[Questões do material]
1. Responda, com base no texto sobre o PMDB e a reforma ministerial:
(a) Quantos ministérios o presidente Lula prometeu ao partido?
(b) Para quando está prevista a reforma ministerial?
(c) Que duas medidas o partido pressiona o Governo a adotar para atender ao varejo peemedebista?
2. Retome o texto sobre o PMDB e a reforma ministerial, prosseguindo a partir da sua última frase.

O PMDB já trabalha nos bastidores com uma lista de nomes mais cotados, e com os vetados, para assumir os dois ministérios prometidos ao partido pelo presidente Lula. Os principais líderes da legenda dizem oficialmente não ter começado a negociar nada, mas discutem nomes para quaisquer que sejam as pastas oferecidas na reforma ministerial prevista para outubro ou novembro.
Além disso, o partido - que chegou antes da posse de Lula a travar uma fracassada negociação para compor o ministério - pressiona o Governo a atender ao varejo peemedebista, ou seja, liberar verbas de emendas parlamentares e nomear para cargos públicos os indicados pelo partido.

[Material de estudo]
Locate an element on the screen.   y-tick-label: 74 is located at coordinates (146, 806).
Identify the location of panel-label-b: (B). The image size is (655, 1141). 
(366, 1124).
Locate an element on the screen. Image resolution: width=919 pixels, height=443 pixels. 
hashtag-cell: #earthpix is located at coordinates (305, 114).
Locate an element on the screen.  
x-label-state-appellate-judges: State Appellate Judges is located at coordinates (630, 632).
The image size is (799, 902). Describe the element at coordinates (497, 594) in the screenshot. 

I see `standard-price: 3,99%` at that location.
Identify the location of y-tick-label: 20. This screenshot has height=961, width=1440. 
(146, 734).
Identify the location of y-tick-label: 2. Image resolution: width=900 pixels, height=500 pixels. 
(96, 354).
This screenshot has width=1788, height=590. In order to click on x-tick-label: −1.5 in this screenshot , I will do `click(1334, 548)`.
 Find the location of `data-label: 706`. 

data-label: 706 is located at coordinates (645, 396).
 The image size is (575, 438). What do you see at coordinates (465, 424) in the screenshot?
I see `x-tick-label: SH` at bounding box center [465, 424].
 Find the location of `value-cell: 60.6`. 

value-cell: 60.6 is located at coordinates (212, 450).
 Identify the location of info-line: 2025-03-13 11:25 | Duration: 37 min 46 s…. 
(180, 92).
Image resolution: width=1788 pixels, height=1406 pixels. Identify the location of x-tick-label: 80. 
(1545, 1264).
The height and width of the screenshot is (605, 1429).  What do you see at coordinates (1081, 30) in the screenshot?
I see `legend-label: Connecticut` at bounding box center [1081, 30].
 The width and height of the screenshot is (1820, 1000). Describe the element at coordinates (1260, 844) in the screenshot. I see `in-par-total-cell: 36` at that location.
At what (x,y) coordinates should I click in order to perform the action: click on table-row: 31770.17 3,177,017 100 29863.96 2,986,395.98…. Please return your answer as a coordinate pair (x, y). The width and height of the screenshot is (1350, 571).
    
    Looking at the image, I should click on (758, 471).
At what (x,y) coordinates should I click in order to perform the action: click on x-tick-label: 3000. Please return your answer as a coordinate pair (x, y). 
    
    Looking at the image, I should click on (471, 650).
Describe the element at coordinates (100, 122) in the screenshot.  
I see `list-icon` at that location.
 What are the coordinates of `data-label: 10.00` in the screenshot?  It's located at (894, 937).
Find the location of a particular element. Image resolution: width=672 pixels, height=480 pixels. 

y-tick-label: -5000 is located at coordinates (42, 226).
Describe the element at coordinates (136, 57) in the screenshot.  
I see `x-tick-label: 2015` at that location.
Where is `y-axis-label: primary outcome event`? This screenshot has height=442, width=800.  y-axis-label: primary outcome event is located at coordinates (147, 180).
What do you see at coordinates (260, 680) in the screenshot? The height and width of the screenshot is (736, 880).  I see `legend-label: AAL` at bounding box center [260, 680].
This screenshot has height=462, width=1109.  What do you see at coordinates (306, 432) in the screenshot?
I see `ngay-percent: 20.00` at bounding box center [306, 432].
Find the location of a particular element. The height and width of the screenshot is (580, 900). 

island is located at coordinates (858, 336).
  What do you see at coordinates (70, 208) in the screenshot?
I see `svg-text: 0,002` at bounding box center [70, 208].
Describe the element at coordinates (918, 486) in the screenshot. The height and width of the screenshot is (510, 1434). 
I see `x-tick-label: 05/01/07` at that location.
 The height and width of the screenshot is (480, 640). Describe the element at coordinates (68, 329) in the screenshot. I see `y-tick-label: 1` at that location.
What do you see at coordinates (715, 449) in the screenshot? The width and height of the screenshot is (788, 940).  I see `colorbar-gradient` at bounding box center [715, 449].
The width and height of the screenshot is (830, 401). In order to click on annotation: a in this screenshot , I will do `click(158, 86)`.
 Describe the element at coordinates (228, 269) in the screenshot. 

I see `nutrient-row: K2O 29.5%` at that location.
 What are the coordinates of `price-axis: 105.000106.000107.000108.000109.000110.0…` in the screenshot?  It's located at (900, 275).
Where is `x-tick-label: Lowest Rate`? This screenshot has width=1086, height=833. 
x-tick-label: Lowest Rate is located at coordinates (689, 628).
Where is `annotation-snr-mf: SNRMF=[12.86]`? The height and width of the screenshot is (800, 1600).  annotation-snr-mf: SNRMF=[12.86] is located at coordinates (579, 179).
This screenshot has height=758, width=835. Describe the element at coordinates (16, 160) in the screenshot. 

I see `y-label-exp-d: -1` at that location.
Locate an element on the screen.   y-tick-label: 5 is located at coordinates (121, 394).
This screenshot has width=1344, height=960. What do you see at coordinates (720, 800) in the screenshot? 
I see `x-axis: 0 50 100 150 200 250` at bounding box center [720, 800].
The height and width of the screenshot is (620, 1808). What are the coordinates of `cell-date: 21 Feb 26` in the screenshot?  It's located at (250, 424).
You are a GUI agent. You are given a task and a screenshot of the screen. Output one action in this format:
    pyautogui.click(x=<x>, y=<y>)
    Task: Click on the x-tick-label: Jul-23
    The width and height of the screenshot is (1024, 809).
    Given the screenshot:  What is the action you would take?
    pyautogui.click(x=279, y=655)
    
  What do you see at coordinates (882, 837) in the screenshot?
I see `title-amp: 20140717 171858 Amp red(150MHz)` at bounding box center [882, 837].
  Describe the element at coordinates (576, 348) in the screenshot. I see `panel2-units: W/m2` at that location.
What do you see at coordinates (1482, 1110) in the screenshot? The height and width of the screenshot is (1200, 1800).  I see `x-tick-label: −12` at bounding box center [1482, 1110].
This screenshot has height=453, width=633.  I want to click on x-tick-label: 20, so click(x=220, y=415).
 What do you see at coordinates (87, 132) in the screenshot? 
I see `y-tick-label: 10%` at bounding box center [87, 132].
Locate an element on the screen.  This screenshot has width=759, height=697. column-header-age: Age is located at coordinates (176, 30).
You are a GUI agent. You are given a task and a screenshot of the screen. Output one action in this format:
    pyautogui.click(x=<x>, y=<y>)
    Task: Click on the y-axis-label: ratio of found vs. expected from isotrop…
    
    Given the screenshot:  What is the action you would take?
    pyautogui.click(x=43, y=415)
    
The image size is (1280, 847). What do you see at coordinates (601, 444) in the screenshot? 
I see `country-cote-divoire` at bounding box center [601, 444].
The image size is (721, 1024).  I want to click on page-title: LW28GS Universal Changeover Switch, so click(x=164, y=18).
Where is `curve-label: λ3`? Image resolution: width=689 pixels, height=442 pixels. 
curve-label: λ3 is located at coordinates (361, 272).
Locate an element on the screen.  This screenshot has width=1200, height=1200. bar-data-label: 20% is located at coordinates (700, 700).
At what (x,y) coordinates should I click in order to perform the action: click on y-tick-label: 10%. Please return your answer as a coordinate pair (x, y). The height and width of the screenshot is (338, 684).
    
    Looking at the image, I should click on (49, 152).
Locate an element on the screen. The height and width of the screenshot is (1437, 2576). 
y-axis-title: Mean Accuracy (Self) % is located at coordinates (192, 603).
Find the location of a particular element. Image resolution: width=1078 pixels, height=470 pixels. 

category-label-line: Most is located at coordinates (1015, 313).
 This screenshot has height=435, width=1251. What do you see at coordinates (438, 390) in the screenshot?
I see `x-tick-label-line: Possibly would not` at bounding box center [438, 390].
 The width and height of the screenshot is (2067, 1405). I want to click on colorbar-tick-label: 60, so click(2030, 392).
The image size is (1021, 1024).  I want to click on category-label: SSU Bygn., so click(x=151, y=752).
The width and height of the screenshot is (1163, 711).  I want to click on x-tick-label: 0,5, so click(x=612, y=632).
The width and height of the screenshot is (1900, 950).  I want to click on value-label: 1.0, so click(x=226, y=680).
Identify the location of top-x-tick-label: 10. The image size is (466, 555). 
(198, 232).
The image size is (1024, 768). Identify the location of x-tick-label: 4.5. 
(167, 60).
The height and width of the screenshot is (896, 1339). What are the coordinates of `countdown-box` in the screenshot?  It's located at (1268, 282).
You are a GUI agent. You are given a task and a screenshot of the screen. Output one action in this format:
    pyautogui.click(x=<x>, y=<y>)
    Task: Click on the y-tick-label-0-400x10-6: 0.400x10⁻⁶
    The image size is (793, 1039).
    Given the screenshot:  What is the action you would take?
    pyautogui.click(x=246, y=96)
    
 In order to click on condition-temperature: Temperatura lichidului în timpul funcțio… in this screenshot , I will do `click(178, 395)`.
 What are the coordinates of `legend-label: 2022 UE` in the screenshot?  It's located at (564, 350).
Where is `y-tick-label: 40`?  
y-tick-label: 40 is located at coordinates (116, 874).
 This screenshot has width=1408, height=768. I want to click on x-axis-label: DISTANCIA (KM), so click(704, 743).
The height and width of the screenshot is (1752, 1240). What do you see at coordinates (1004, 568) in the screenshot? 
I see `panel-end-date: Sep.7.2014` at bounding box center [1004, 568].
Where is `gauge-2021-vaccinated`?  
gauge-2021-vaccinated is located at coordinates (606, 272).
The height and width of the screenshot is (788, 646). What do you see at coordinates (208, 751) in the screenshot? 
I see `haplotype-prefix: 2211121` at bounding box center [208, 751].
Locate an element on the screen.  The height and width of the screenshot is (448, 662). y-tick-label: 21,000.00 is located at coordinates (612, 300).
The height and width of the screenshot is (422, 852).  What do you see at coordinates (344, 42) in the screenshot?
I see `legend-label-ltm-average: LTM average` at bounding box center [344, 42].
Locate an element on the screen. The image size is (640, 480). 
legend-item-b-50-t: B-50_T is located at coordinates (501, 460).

[Respostas por tarefa]
1.
(a) Dois ministérios.
(b) Para outubro ou novembro.
(c) Liberar verbas de emendas parlamentares e nomear para cargos públicos os indicados pelo partido.

2.
Dois são os consensos. O primeiro é que um futuro ministro sairá do Senado e outro da Câmara. O segundo é a praticamente certa indicação do líder da bancada na Câmara, Eunício Oliveira (CE), que caberia nos ministérios da Integração Nacional, Cidades ou Comunicações. Eunício viu suas chances crescerem na votação de quinta-feira da reforma tributária, quando a bancada coordenada por ele deu ao Governo 70 de 77 votos possíveis, exemplo de unidade raro na história peemedebista.
No Senado, a escolha deve ser feita entre Romero Jucá (RR), Hélio Costa (MG) e Garibaldi Alves (RN). Costa poderia ocupar o Ministério das Comunicações, principalmente pelo apoio que deu a Lula, mas há muita resistência ao seu nome.